#### [WHAT YOU NEED TO DO]
Would you repeat the whole listing exactly?

----- TASK INPUT -----

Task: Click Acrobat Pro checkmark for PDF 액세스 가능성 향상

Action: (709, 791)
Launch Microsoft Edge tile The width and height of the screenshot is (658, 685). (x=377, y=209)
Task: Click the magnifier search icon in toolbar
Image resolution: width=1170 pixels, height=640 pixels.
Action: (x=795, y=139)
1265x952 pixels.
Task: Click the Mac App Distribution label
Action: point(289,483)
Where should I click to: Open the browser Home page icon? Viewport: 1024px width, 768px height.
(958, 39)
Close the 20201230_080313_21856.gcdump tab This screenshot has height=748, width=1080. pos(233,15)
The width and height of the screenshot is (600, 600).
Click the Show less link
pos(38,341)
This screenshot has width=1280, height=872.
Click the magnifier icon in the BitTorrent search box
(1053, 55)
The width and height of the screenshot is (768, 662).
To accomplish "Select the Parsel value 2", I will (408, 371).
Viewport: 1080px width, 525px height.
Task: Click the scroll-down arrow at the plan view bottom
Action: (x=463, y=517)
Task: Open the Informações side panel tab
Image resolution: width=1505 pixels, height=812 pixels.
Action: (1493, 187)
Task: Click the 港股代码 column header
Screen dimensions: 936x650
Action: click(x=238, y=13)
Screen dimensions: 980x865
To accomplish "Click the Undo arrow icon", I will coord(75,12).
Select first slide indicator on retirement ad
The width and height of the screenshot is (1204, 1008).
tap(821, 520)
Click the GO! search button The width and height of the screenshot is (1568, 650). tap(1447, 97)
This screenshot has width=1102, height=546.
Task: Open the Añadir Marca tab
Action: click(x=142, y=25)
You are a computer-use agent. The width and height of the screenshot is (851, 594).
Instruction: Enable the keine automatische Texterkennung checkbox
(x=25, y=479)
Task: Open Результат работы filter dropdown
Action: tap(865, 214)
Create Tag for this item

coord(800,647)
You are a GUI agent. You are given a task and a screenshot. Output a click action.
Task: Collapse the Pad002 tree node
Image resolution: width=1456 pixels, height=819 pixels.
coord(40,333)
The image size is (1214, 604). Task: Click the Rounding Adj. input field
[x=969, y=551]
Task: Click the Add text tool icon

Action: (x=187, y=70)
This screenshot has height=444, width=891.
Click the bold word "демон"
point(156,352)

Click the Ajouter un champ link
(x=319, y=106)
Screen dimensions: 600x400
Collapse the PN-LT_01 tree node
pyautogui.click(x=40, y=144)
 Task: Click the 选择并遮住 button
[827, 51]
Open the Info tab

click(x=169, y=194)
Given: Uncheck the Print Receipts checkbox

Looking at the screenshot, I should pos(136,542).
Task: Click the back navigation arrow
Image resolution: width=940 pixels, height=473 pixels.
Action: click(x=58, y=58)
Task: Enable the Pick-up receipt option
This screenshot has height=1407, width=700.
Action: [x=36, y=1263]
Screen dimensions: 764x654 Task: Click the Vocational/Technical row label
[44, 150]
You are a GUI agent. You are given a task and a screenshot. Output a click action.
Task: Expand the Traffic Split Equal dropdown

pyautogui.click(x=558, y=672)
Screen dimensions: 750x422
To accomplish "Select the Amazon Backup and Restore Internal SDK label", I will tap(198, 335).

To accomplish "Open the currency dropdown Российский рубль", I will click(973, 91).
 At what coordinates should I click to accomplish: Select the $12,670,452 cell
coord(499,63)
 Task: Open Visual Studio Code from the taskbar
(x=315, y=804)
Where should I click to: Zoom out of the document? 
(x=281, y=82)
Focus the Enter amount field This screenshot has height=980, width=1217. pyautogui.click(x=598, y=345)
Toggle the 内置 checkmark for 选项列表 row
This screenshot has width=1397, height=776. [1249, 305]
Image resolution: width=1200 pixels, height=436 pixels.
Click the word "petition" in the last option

-----

#### [ANSWER BELOW]
Task: Click Acrobat Pro checkmark for PDF 액세스 가능성 향상

Action: (709, 791)
Launch Microsoft Edge tile The width and height of the screenshot is (658, 685). (x=377, y=209)
Task: Click the magnifier search icon in toolbar
Image resolution: width=1170 pixels, height=640 pixels.
Action: (x=795, y=139)
1265x952 pixels.
Task: Click the Mac App Distribution label
Action: point(289,483)
Where should I click to: Open the browser Home page icon? Viewport: 1024px width, 768px height.
(958, 39)
Close the 20201230_080313_21856.gcdump tab This screenshot has height=748, width=1080. pos(233,15)
The width and height of the screenshot is (600, 600).
Click the Show less link
pos(38,341)
This screenshot has width=1280, height=872.
Click the magnifier icon in the BitTorrent search box
(1053, 55)
The width and height of the screenshot is (768, 662).
To accomplish "Select the Parsel value 2", I will (408, 371).
Viewport: 1080px width, 525px height.
Task: Click the scroll-down arrow at the plan view bottom
Action: (x=463, y=517)
Task: Open the Informações side panel tab
Image resolution: width=1505 pixels, height=812 pixels.
Action: (1493, 187)
Task: Click the 港股代码 column header
Screen dimensions: 936x650
Action: click(x=238, y=13)
Screen dimensions: 980x865
To accomplish "Click the Undo arrow icon", I will coord(75,12).
Select first slide indicator on retirement ad
The width and height of the screenshot is (1204, 1008).
tap(821, 520)
Click the GO! search button The width and height of the screenshot is (1568, 650). tap(1447, 97)
This screenshot has width=1102, height=546.
Task: Open the Añadir Marca tab
Action: click(x=142, y=25)
You are a computer-use agent. The width and height of the screenshot is (851, 594).
Instruction: Enable the keine automatische Texterkennung checkbox
(x=25, y=479)
Task: Open Результат работы filter dropdown
Action: tap(865, 214)
Create Tag for this item

coord(800,647)
You are a GUI agent. You are given a task and a screenshot. Output a click action.
Task: Collapse the Pad002 tree node
Image resolution: width=1456 pixels, height=819 pixels.
coord(40,333)
The image size is (1214, 604). Task: Click the Rounding Adj. input field
[x=969, y=551]
Task: Click the Add text tool icon

Action: (x=187, y=70)
This screenshot has height=444, width=891.
Click the bold word "демон"
point(156,352)

Click the Ajouter un champ link
(x=319, y=106)
Screen dimensions: 600x400
Collapse the PN-LT_01 tree node
pyautogui.click(x=40, y=144)
 Task: Click the 选择并遮住 button
[827, 51]
Open the Info tab

click(x=169, y=194)
Given: Uncheck the Print Receipts checkbox

Looking at the screenshot, I should pos(136,542).
Task: Click the back navigation arrow
Image resolution: width=940 pixels, height=473 pixels.
Action: click(x=58, y=58)
Task: Enable the Pick-up receipt option
This screenshot has height=1407, width=700.
Action: [x=36, y=1263]
Screen dimensions: 764x654 Task: Click the Vocational/Technical row label
[44, 150]
You are a GUI agent. You are given a task and a screenshot. Output a click action.
Task: Expand the Traffic Split Equal dropdown

pyautogui.click(x=558, y=672)
Screen dimensions: 750x422
To accomplish "Select the Amazon Backup and Restore Internal SDK label", I will tap(198, 335).

To accomplish "Open the currency dropdown Российский рубль", I will click(973, 91).
 At what coordinates should I click to accomplish: Select the $12,670,452 cell
coord(499,63)
 Task: Open Visual Studio Code from the taskbar
(x=315, y=804)
Where should I click to: Zoom out of the document? 
(x=281, y=82)
Focus the Enter amount field This screenshot has height=980, width=1217. pyautogui.click(x=598, y=345)
Toggle the 内置 checkmark for 选项列表 row
This screenshot has width=1397, height=776. [1249, 305]
Image resolution: width=1200 pixels, height=436 pixels.
Click the word "petition" in the last option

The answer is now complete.